SUPPLIED PASSAGE:
==========
Alongside the Gunboat Yard, within the same compound, stands the Admiralty Experiment Works (later part of the Defence Research Agency and now owned by QinetiQ). It contains a 540 ft concrete water tank, built in 1884 to test different hull designs using wax models, and still in use today. The tank was built for the Admiralty by Robert Edmund Froude in order to carry on the pioneering work of his father, William Froude, who had died in 1879. Over time, as the Gunboat Yard was reduced in size, the Experiment Works expanded to fill the available space.

==Golf course==
In the late 19th century, a 9-hole golf course was built on the Southern tip of Haslar peninsular, and used by local military as a means of exercise. The United Services Club was established in 1885. In 1905, the club merged with the adjacent ladies of Alverstoke, who had founded their own 9-hole course in 1893, but they did not share a clubhouse until 1924. The club adopted the name of Gosport and Stokes Bay Golf Club in 1939 as an acknowledgement that it was no longer a service and ex-service personnel only club.
==========
DATA EXCERPTS:
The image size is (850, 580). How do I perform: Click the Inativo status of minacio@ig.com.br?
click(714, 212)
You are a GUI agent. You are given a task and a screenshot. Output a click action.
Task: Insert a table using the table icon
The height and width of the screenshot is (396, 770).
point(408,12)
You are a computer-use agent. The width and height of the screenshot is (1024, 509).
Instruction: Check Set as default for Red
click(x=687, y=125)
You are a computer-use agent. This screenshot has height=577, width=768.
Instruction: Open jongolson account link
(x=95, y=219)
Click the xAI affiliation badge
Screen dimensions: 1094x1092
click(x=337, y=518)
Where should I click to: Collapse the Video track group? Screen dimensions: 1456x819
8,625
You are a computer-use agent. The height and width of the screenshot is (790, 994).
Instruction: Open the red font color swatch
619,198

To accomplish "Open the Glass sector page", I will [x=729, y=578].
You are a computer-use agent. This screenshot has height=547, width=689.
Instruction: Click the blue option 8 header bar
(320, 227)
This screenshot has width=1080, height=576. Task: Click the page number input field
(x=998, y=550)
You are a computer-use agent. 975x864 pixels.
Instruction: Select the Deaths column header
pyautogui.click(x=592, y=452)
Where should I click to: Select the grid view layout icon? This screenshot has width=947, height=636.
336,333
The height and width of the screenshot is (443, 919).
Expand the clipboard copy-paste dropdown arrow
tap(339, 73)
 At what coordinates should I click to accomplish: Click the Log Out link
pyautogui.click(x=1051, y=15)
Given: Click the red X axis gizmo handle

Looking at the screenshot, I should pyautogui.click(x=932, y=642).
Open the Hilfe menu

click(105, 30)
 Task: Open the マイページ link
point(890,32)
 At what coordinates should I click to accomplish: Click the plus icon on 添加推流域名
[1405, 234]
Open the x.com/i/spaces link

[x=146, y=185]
==========
PROBLEM SET:
1 – According to the Haslar passage, who built the water tank for the Admiralty?
2 – Translate this sentence from the Haslar passage into French: "The club adopted the name of Gosport and Stokes Bay Golf Club in 1939 as an acknowledgement that it was no longer a service and ex-service personnel only club."
3 – Carry on the Haslar passage past its final sentence.

ANSWERS FOR EACH ITEM:
1 – Robert Edmund Froude.

2 – Le club a adopté le nom de Gosport and Stokes Bay Golf Club en 1939, en reconnaissance du fait qu'il n'était plus un club réservé au personnel militaire en service et aux anciens militaires.

3 –
It is claimed that in 1892, secretary of Great Yarmouth Club, Dr Thomas Browne, visited the United Services Club and introduced the members to the term "the bogey man", an invisible opponent invented by Hugh Rotherham of Coventry. The members, being all officers, duly promoted the bogey man to the rank of colonel.

==Other features==
Also here is Haslar Marina, which, along with Weymouth, East Cowes and Portland, is part of the Dean and Reddyhoff marina group. A large green lightship Mary Mouse II is permanently moored on the outside of the marina, by the harbour entrance. The Royal Navy Submarine Museum is found nearby. Haslar Immigration Removal Centre (formerly Haslar Prison) stands to the south-west of the former Hospital site.